Extracted data entries
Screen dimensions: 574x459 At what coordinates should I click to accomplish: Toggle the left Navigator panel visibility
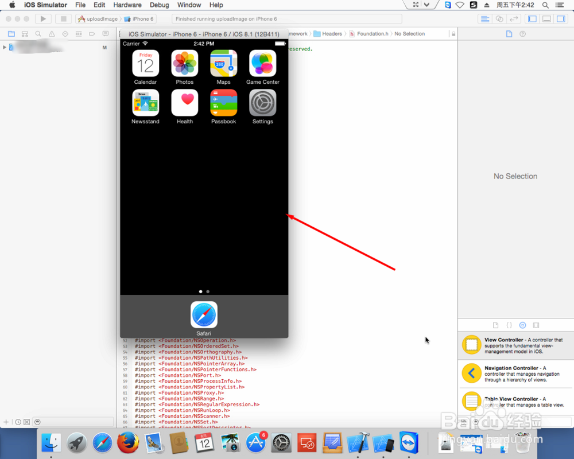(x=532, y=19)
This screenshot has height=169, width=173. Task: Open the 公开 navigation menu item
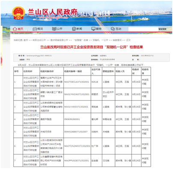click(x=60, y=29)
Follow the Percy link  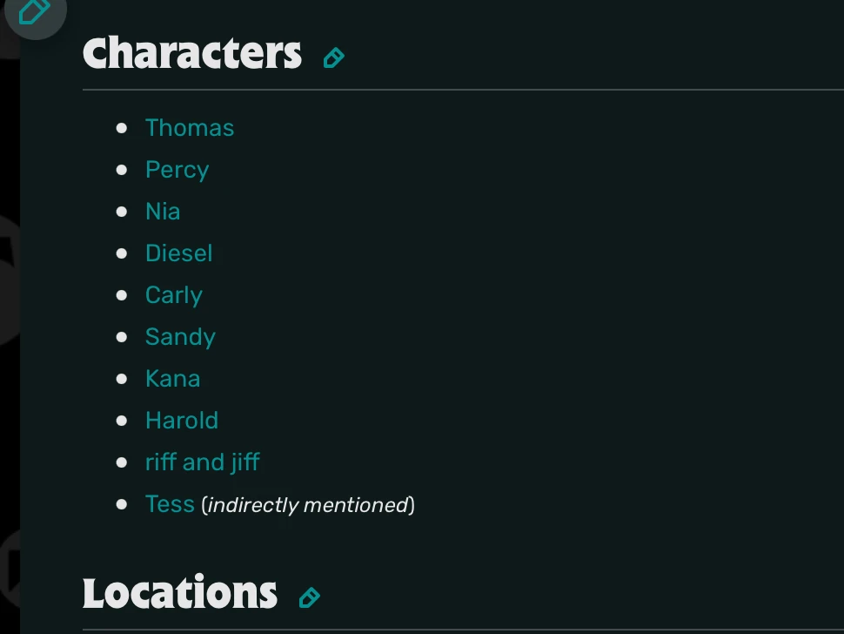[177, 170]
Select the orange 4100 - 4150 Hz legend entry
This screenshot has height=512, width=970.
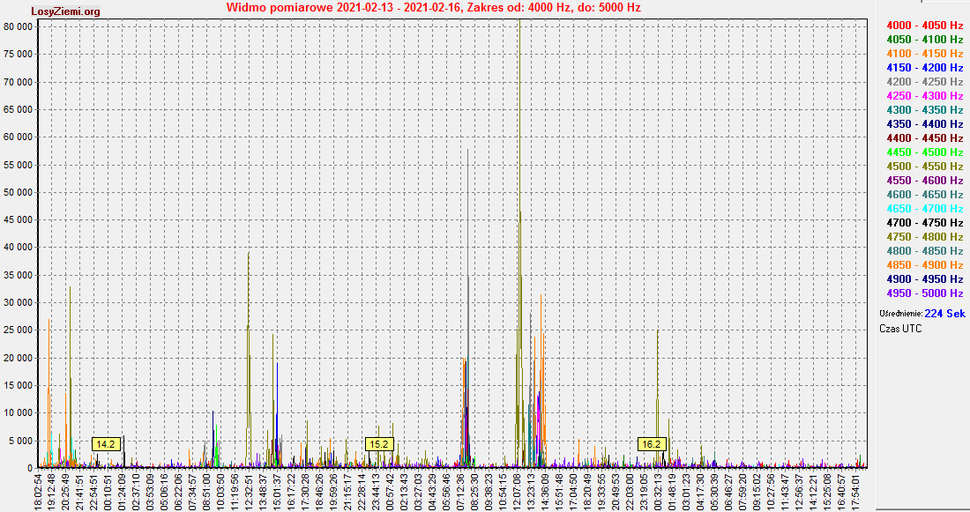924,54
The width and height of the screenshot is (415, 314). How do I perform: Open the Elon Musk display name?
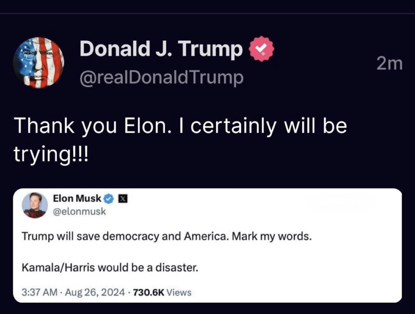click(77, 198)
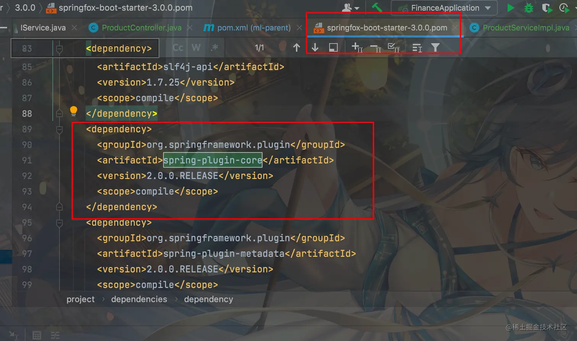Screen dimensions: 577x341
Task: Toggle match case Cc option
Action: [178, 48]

--

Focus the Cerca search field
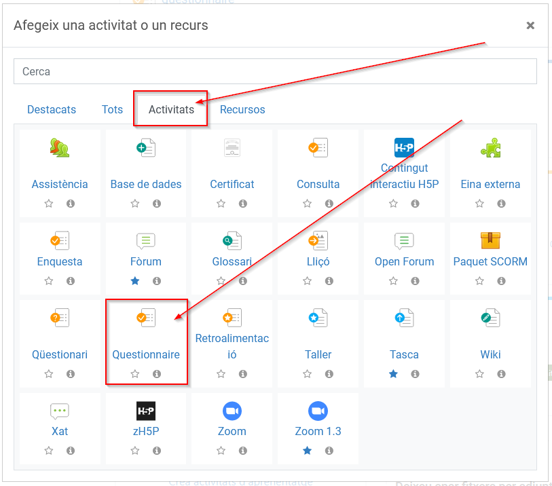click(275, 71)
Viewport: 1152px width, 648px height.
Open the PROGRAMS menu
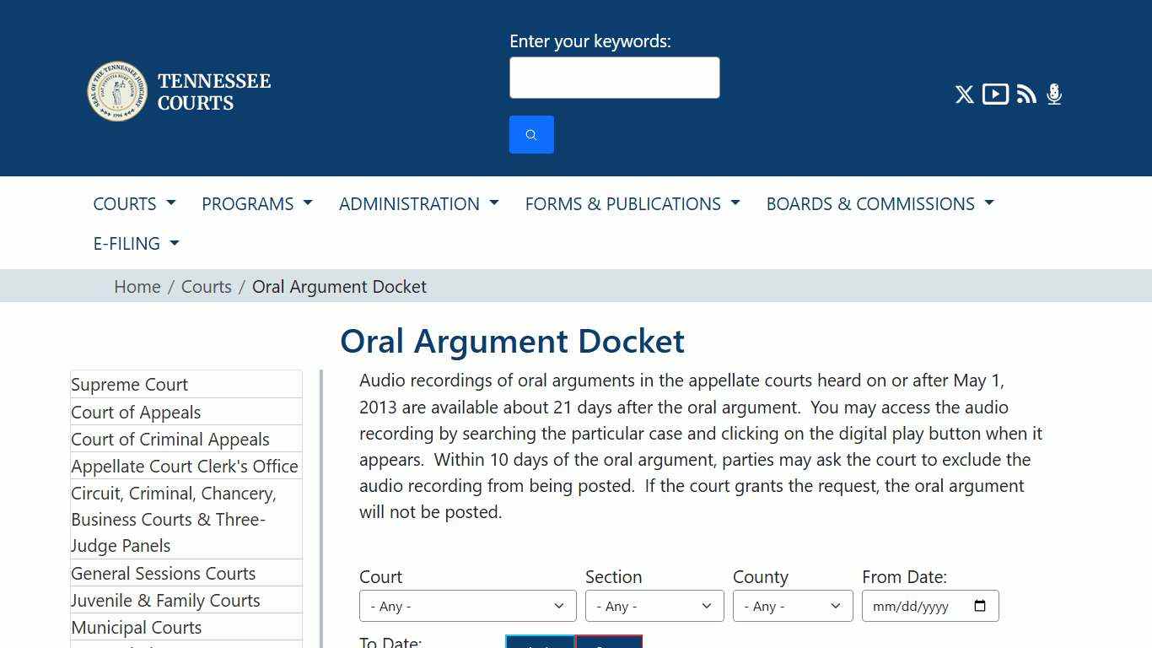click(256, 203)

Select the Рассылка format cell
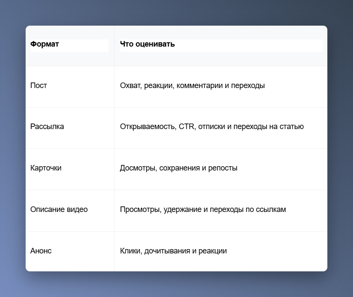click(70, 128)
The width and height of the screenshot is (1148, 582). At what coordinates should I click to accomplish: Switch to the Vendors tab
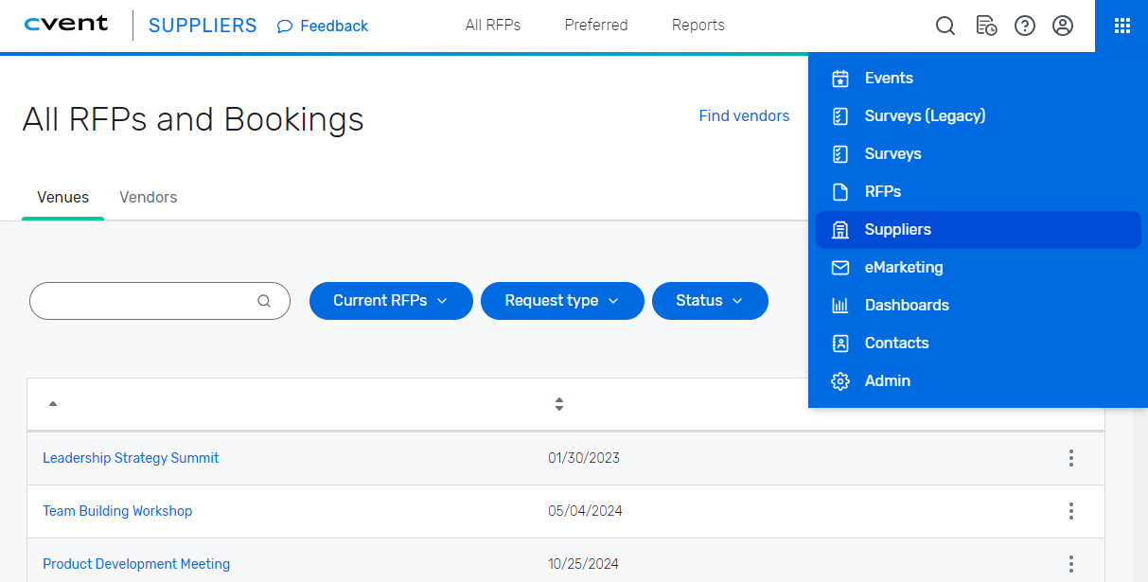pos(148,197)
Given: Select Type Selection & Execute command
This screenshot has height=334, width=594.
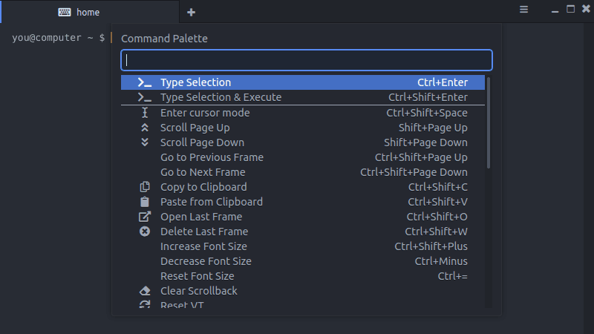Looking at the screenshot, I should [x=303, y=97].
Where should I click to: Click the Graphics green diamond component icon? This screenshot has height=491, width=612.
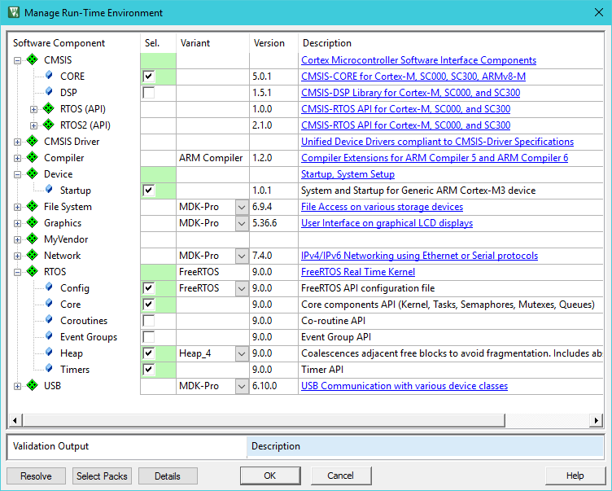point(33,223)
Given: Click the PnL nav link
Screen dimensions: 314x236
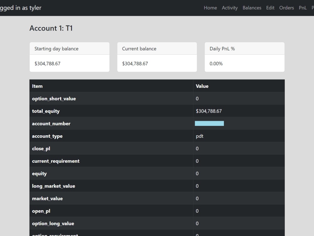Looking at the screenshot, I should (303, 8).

--

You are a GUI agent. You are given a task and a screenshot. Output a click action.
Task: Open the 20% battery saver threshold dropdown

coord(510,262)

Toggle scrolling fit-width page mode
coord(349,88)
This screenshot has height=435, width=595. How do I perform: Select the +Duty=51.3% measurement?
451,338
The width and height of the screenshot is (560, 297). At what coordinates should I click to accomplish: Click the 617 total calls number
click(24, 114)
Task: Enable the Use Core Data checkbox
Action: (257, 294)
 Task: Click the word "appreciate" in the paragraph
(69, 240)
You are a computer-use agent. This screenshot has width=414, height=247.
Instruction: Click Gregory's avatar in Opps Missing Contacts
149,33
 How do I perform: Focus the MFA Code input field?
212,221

> [Work instruction]: From the entries above, list each line with "agent" in it.

> [Response below]:
You are a GUI agent. You are given a task and a screenshot. Output a click action.
You are a computer-use agent. This screenshot has width=414, height=247.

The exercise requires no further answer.